We live in a culture coarsening daily. Public discourse, from the very top, down, has been stripped of the most basic elements of etiquettes (look that work up, as in “etiquette and Emily Post” and see what comes up. At one time, to get ahead in the business world and even presidents actually cared about things like etiquette and how to act in a public setting.


A few weeks ago, Miss Mary and I visited the local art museum at the prestigious liberal arts college near our house. It had been years since we last took advantage of this cultural perk, one that’s free to visitors.


Today, we drove to Portland and spent more than two hours at the Portland Museum of Art. We even signed up for a membership. Again, we commented upon leaving that it had been “too long” since we last spent an afternoon surrounded by art.
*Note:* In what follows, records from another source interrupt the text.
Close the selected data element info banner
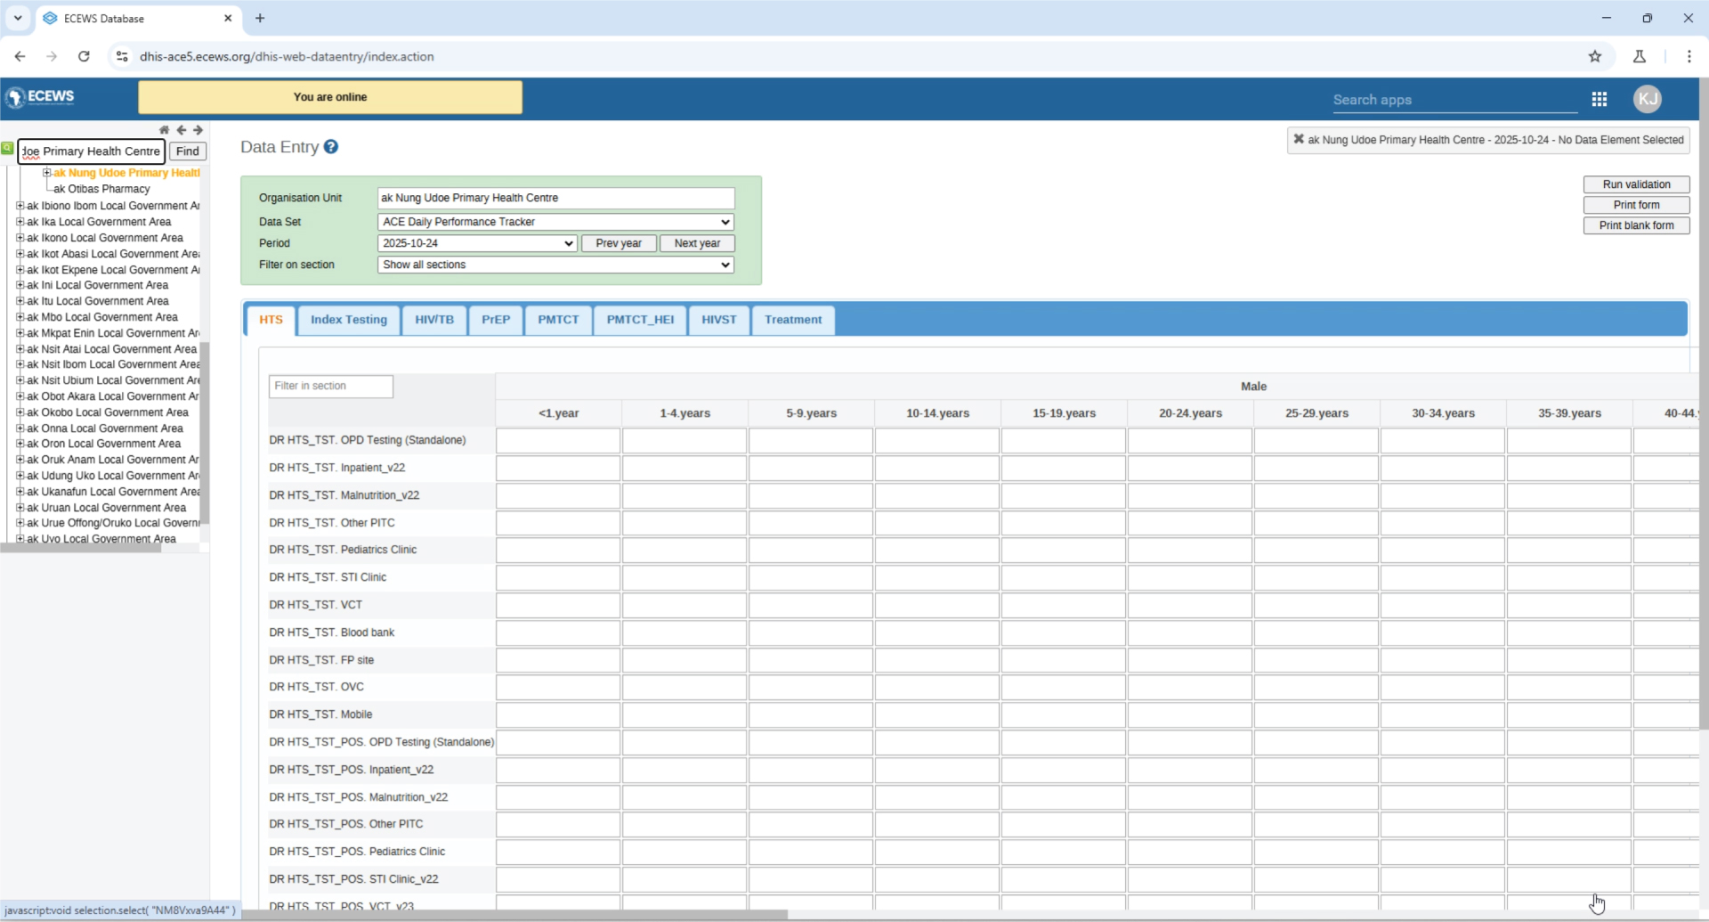Image resolution: width=1709 pixels, height=922 pixels. [1299, 139]
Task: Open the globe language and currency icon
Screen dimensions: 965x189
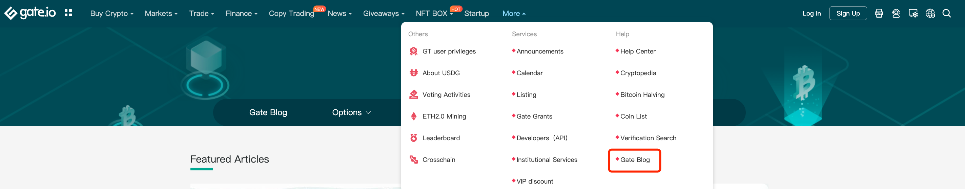Action: tap(930, 13)
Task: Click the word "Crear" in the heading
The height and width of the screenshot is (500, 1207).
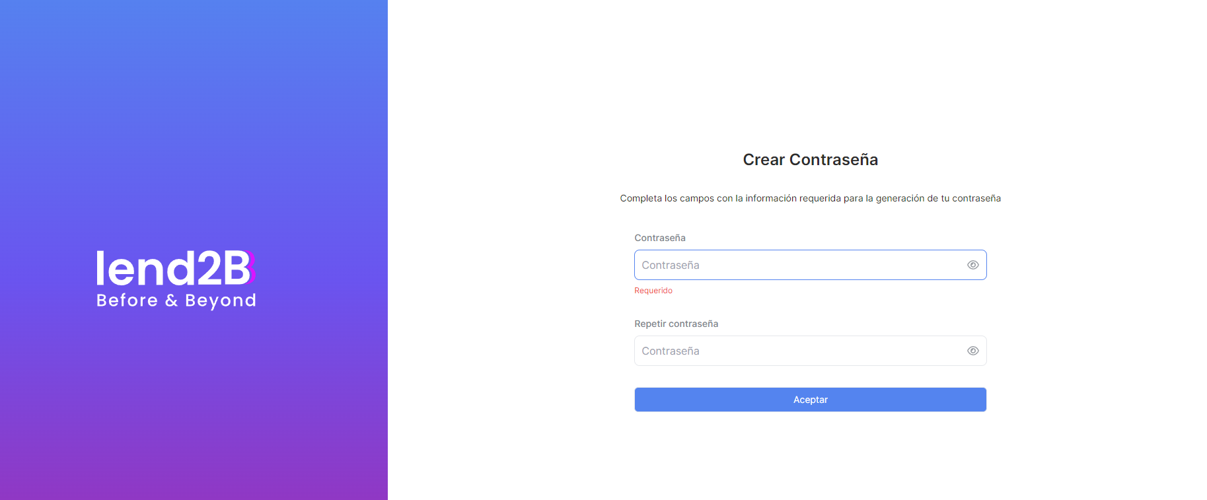Action: pos(764,160)
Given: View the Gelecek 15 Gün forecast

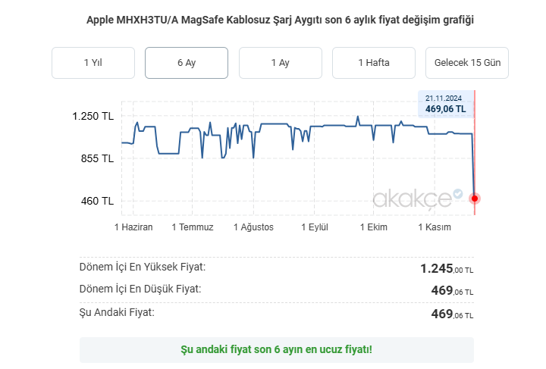Looking at the screenshot, I should pyautogui.click(x=467, y=63).
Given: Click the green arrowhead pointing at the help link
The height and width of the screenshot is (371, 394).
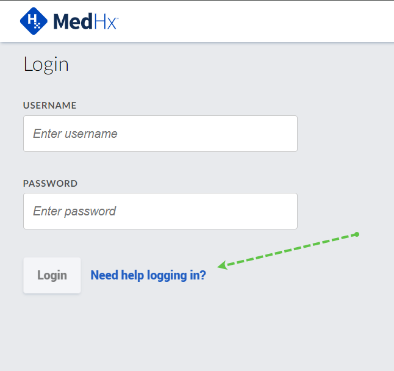Looking at the screenshot, I should click(x=222, y=265).
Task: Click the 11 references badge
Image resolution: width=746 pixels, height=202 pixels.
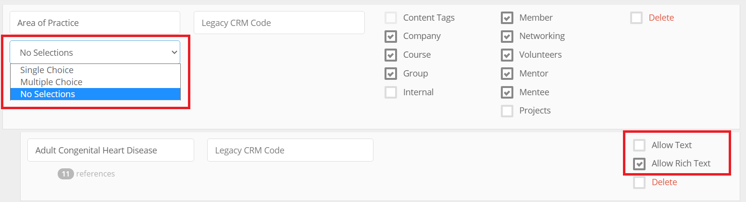Action: [65, 174]
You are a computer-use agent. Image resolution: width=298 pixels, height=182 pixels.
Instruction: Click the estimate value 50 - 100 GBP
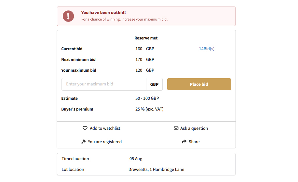147,98
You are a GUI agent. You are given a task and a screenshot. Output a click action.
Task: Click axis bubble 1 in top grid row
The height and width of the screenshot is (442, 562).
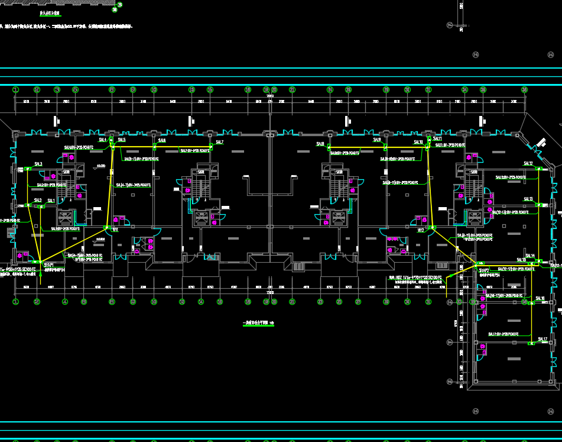coord(16,90)
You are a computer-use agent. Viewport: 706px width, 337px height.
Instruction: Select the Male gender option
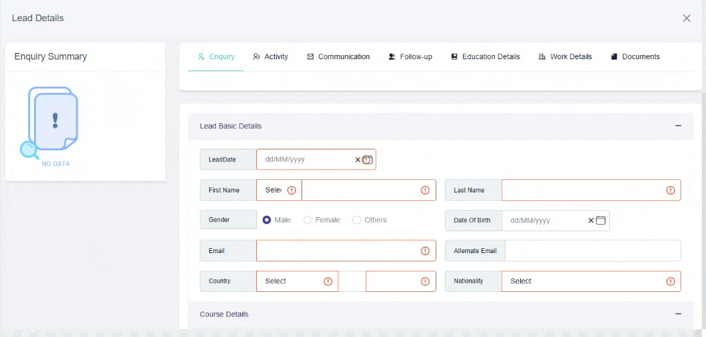click(x=267, y=220)
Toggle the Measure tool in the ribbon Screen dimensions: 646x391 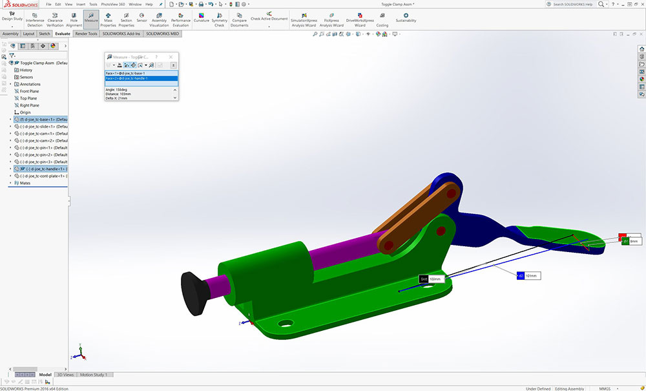coord(91,18)
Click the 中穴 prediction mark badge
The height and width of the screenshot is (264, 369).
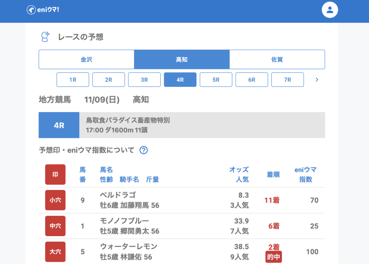point(55,226)
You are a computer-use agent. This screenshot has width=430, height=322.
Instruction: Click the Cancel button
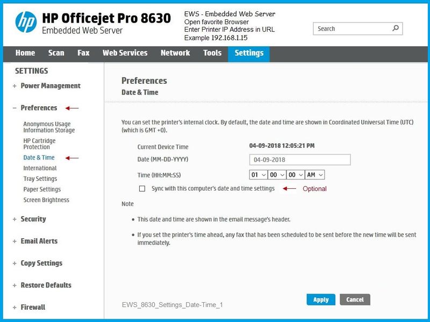pyautogui.click(x=355, y=299)
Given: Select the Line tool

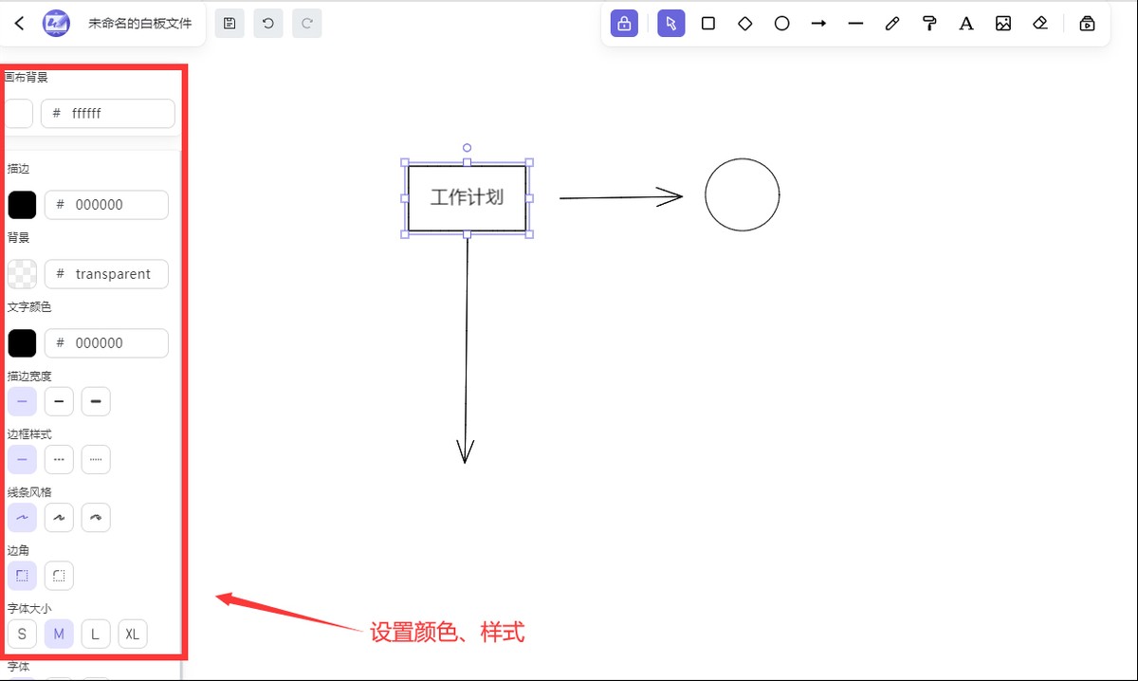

Yes, you can view art on the interwebs. But spending time walking through a gallery or a museum is an entirely different, immersive experience. This article lists 10 reasons why visiting a museum is good for you (and probably, good for society). The author is also quite broad in what she allows for your museum—for instance, according to her, you could visit a zoo, science center, or botanical garden, too, among other options.


I liked this list of lessons that school children learn from art.


Lessons from art.


The supreme leader doesn’t think art and museums are very important. Republicans generally don’t care about funding the arts—they’re more into bombs, guns, and the paraphernalia of war and killing.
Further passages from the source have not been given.